┌──
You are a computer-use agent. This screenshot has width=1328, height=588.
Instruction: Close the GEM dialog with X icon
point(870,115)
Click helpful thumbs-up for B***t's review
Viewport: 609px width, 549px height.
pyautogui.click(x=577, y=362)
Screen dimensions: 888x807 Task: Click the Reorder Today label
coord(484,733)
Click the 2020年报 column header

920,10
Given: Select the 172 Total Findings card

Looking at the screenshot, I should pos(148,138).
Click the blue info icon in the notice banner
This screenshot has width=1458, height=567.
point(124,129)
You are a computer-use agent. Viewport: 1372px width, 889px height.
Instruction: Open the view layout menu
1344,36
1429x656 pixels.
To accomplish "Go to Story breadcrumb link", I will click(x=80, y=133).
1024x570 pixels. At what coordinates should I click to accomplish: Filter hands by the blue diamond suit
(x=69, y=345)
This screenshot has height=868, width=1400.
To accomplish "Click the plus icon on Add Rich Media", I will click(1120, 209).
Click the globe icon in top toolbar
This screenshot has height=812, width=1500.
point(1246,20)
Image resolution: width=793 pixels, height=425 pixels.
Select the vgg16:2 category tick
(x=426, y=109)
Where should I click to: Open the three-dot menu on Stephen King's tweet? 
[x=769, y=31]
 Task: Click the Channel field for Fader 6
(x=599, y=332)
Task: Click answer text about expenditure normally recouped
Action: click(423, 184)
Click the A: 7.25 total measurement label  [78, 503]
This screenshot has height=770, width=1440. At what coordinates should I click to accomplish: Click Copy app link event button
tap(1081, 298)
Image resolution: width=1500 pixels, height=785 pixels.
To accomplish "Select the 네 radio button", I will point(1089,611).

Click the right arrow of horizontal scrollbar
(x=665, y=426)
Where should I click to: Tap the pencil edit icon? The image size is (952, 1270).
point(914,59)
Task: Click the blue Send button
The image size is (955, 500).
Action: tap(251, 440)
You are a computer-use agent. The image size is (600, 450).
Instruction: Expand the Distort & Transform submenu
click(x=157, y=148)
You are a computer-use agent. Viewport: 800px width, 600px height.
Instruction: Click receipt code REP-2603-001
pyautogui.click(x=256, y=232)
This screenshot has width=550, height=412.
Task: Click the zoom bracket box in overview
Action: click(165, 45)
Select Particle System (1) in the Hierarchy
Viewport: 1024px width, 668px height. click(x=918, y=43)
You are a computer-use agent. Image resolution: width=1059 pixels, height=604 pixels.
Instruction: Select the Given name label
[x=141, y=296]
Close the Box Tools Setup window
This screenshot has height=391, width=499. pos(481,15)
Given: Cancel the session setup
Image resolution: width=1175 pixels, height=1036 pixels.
└──
» WHAT THE TASK ASKS:
If a line in the material above holds "resolution", copy it.

» SOLUTION FOR THIS EXERCISE:
Image resolution: width=793 pixels, height=425 pixels.
Image resolution: width=1500 pixels, height=785 pixels.
You are a computer-use agent. Image resolution: width=1059 pixels, height=604 pixels.
Image resolution: width=1175 pixels, height=1036 pixels.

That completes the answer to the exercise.